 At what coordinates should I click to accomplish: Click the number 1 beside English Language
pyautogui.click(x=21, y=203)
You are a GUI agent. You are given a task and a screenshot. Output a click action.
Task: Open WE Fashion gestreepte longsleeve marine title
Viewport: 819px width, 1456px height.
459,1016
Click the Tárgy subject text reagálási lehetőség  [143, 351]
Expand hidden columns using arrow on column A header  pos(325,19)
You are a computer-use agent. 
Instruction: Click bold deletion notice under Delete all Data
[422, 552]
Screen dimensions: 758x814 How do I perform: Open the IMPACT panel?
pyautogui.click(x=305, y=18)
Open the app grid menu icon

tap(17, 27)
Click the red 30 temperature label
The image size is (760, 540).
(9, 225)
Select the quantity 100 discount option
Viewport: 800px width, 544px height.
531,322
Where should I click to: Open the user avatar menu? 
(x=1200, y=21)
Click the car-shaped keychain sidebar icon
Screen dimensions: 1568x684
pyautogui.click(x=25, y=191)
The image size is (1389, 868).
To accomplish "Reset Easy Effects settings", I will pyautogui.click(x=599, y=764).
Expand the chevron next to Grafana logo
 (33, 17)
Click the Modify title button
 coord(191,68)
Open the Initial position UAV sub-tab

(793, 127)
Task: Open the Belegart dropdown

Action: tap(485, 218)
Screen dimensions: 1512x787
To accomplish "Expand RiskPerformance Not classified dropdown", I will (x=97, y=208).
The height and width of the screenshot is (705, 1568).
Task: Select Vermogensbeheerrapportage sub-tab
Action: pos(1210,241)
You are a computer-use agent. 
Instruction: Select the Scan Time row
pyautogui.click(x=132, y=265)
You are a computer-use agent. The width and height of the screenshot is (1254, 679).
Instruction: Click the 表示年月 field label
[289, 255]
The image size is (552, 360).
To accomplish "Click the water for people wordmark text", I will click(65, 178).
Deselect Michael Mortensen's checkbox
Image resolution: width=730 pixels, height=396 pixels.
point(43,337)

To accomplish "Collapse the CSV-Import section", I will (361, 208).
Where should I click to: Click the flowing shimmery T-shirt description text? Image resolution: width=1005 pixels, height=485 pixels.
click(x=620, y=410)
+===+
* **What to work on**: Your task is to list each line of the records with the word "agent".

* **Task output**:
You are a GUI agent. You are given a task and a screenshot. Output a click action.
You are a computer-use agent. 
You are a computer-use agent. 
You are a computer-use agent. The width and height of the screenshot is (1254, 679).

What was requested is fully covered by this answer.